Monday, November 9, 2009
Feds' Lone Dog-Mushing Job Opens Up

Love dogs? Pristine Alaska wilderness? Then you’ll be pleased to learn that the lone federal dog-mushing job is open. The position at Denali National Park pays up to $66,542 (plus cost-of-living adjustment), but it’s not all easy sledding. The kennel manager is in charge of 31 dogs, and all the shots, poop and bureaucracy-mandated paperwork that comes with them.

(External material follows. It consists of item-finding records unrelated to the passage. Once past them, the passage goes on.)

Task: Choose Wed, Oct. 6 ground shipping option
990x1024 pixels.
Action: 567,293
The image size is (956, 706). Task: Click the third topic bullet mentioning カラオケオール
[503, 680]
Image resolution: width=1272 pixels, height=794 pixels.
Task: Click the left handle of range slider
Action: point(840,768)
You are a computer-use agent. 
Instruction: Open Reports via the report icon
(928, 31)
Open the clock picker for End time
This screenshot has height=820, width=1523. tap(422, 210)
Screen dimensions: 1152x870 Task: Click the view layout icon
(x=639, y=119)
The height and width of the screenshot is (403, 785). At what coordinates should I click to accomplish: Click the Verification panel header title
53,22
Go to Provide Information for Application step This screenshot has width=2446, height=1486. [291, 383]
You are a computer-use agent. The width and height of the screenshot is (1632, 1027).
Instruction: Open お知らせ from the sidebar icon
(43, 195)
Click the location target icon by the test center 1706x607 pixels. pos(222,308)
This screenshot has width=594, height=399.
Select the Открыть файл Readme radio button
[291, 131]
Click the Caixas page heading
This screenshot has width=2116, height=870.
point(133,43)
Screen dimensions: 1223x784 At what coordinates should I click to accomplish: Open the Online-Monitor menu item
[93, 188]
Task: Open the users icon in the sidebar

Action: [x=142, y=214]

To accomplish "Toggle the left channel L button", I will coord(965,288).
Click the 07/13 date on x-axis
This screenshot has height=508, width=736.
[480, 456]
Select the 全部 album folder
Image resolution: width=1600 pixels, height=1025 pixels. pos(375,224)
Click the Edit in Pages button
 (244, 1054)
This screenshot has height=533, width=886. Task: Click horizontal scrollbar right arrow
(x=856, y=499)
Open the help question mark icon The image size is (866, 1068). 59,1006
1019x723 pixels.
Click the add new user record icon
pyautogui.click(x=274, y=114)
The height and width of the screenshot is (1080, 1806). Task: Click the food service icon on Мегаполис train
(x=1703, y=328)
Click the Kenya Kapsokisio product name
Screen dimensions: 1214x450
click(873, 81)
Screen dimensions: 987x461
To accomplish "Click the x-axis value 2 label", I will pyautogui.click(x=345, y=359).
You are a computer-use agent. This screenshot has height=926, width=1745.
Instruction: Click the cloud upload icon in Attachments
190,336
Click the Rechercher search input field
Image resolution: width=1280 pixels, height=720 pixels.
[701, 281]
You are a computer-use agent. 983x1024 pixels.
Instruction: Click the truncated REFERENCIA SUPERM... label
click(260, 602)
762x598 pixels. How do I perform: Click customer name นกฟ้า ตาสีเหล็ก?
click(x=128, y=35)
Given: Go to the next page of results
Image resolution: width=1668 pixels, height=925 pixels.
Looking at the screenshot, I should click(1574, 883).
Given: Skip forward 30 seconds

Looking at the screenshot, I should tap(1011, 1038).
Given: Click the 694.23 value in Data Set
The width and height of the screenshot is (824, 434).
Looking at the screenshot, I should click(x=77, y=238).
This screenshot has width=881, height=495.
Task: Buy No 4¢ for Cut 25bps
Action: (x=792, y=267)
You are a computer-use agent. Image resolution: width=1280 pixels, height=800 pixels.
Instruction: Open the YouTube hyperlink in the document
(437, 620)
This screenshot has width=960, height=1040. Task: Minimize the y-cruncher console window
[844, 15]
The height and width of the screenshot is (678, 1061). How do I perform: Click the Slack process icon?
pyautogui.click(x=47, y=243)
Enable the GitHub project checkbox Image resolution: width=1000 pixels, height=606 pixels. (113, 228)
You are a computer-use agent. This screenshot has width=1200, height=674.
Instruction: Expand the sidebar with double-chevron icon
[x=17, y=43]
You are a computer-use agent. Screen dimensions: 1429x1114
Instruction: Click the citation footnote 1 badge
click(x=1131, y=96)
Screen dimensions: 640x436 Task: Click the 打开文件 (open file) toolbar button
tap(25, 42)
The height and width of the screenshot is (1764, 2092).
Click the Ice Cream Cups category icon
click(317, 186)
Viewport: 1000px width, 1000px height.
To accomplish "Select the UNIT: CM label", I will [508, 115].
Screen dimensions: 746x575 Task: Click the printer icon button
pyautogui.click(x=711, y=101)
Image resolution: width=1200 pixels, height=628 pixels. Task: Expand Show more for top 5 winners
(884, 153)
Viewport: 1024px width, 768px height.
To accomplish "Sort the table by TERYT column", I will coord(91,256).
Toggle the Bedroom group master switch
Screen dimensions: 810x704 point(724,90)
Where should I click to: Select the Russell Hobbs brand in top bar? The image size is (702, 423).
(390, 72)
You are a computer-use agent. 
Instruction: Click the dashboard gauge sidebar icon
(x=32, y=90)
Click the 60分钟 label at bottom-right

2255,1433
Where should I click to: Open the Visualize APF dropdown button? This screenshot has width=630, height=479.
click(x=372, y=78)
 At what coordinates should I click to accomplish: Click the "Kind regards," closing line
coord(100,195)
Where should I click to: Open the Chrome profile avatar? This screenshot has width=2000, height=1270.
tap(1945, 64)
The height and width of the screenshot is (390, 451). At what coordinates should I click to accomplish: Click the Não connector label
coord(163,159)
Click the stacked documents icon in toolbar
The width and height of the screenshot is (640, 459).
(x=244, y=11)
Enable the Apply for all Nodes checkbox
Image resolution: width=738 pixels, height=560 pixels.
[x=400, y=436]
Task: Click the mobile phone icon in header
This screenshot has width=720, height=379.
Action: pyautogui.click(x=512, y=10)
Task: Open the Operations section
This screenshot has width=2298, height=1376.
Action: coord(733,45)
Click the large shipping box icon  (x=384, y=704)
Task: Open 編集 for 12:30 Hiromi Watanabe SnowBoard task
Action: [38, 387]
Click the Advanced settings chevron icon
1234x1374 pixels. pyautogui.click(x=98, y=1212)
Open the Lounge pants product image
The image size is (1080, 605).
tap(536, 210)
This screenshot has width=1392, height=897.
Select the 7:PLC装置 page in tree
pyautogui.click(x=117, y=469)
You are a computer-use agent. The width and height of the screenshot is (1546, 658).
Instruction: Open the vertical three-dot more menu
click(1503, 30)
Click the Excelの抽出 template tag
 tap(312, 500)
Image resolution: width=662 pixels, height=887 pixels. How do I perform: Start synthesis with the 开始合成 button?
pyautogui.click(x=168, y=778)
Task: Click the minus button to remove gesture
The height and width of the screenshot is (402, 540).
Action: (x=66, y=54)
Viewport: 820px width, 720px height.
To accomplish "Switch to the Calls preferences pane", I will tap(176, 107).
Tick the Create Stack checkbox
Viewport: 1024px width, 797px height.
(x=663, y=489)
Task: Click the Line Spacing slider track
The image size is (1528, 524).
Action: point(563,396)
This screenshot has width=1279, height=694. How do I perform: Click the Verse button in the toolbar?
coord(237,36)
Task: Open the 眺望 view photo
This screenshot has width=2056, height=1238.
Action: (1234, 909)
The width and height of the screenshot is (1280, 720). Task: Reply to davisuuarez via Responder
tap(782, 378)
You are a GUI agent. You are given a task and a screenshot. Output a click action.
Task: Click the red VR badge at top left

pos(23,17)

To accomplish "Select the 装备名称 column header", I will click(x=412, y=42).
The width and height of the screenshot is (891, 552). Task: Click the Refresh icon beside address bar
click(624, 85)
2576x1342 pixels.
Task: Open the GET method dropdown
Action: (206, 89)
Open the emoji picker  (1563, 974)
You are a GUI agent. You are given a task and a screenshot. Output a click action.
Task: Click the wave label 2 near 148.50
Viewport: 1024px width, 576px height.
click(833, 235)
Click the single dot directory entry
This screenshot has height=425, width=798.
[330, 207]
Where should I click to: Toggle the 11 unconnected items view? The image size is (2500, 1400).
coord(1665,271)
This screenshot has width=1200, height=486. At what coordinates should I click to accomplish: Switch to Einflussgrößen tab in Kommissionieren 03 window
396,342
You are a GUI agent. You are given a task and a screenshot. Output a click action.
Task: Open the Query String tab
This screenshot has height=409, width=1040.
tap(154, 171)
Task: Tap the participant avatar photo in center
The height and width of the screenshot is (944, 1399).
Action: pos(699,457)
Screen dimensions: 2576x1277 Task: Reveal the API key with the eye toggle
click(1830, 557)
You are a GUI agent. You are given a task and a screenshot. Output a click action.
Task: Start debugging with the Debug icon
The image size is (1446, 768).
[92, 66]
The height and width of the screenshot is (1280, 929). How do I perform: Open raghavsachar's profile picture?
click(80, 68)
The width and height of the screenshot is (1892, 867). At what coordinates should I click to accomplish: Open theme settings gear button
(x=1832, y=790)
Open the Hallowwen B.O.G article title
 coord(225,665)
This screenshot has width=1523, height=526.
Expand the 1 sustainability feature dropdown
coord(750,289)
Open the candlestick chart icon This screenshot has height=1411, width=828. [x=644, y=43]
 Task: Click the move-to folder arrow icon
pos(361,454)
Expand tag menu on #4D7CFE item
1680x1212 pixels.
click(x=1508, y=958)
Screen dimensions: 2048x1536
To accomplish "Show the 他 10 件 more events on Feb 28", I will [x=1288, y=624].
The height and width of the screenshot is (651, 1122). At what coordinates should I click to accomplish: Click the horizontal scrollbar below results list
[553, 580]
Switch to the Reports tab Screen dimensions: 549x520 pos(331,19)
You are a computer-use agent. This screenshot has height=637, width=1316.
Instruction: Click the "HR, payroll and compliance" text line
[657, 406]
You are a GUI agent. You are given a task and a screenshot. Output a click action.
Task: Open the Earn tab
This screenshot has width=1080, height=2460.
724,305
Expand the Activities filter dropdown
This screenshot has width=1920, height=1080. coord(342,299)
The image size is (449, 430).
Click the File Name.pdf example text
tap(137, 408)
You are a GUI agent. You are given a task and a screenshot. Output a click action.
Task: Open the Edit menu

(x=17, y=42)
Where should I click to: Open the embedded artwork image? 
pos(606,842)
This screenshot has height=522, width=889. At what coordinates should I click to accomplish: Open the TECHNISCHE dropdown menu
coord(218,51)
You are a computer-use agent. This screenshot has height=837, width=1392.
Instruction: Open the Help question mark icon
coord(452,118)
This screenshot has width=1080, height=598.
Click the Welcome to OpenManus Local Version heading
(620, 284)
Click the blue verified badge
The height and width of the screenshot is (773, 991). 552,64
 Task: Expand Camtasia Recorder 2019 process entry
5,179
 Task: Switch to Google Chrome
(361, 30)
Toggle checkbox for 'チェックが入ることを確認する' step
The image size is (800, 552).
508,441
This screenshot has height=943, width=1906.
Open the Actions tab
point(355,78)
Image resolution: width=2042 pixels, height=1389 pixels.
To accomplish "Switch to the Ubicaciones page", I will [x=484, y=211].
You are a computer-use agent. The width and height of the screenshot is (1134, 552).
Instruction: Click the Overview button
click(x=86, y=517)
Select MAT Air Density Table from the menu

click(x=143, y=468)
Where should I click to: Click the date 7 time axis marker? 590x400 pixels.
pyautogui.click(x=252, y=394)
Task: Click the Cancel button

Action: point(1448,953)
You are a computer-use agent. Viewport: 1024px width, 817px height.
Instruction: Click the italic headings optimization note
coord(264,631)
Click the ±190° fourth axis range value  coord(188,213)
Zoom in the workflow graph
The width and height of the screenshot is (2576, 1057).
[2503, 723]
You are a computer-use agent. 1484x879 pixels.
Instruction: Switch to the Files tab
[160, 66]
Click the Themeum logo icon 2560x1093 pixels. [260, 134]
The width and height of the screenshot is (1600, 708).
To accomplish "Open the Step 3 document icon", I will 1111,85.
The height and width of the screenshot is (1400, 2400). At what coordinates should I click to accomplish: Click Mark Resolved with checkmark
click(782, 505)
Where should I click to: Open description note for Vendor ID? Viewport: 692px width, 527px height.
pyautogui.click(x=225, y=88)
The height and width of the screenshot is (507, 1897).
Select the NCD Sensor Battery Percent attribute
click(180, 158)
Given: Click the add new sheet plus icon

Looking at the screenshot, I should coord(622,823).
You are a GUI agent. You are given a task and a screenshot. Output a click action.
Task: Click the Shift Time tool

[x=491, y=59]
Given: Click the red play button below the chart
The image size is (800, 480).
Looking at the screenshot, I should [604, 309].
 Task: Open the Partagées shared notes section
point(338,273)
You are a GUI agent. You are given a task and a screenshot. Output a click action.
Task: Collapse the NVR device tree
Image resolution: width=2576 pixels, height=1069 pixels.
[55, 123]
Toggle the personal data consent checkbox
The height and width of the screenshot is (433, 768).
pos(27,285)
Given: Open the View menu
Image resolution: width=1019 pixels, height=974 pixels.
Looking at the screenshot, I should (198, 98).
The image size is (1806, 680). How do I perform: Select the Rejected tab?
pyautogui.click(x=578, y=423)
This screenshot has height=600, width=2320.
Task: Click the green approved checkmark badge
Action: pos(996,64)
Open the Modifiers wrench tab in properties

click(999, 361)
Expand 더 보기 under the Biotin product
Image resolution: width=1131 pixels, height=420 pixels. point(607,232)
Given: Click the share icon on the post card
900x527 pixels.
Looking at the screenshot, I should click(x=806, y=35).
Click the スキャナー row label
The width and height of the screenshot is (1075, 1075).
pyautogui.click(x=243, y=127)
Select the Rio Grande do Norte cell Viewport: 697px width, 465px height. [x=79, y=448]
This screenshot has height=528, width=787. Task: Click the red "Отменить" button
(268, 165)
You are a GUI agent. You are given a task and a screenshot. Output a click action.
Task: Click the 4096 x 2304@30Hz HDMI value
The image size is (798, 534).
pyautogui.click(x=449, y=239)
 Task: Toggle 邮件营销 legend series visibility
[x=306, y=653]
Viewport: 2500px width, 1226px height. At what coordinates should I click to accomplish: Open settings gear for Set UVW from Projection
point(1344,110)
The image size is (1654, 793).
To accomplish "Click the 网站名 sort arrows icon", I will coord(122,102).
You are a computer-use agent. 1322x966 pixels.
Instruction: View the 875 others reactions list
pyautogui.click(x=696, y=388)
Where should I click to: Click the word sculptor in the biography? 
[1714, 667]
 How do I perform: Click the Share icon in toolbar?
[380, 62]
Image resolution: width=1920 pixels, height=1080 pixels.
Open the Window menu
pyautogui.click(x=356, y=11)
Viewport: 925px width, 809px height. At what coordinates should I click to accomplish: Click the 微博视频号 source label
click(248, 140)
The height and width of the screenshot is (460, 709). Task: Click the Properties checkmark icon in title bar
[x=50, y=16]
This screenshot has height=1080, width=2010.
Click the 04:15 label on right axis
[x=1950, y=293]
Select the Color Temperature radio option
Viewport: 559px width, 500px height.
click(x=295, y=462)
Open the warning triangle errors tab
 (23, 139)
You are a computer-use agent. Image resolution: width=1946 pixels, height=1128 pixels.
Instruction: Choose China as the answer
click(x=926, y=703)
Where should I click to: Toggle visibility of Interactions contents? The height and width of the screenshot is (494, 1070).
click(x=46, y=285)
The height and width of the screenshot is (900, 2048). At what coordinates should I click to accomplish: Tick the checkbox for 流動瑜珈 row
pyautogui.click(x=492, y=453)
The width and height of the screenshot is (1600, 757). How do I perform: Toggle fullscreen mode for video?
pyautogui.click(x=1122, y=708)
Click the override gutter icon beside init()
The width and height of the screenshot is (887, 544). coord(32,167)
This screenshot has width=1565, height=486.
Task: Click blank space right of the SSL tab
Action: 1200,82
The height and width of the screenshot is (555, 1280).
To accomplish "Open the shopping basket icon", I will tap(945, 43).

It’s “a great job,” the outgoing musher tells the Anchorage Daily News. “There’s really nothing that quite compares to being out on the trail in the middle of winter. It’s beautiful, it’s completely silent.” Karen Fortier says helping out researchers is cool, too, and there are summertime tours for park visitors. But, she sighs, “you think it’s going to be this glory job, but so much is managing the operation behind the scenes.”
Tuesday, November 3, 2009
Go to Harvard, Study The Wire

The Wire is about to get an Ivy League makeover. Harvard plans to offer a course on the HBO series about life in Baltimore's ghettos, the New York Post reports. The show "has done more to enhance our understanding of the challenges of urban life and the problems of urban inequality, more than any other media event or scholarly publication," said William J. Wilson, the well-known African-American history professor—and huge fan of The Wire—who will teach the class.
But the move isn't quite as ground-breaking as the show, notes the Post: Duke and Middlebury have also offered courses on the series.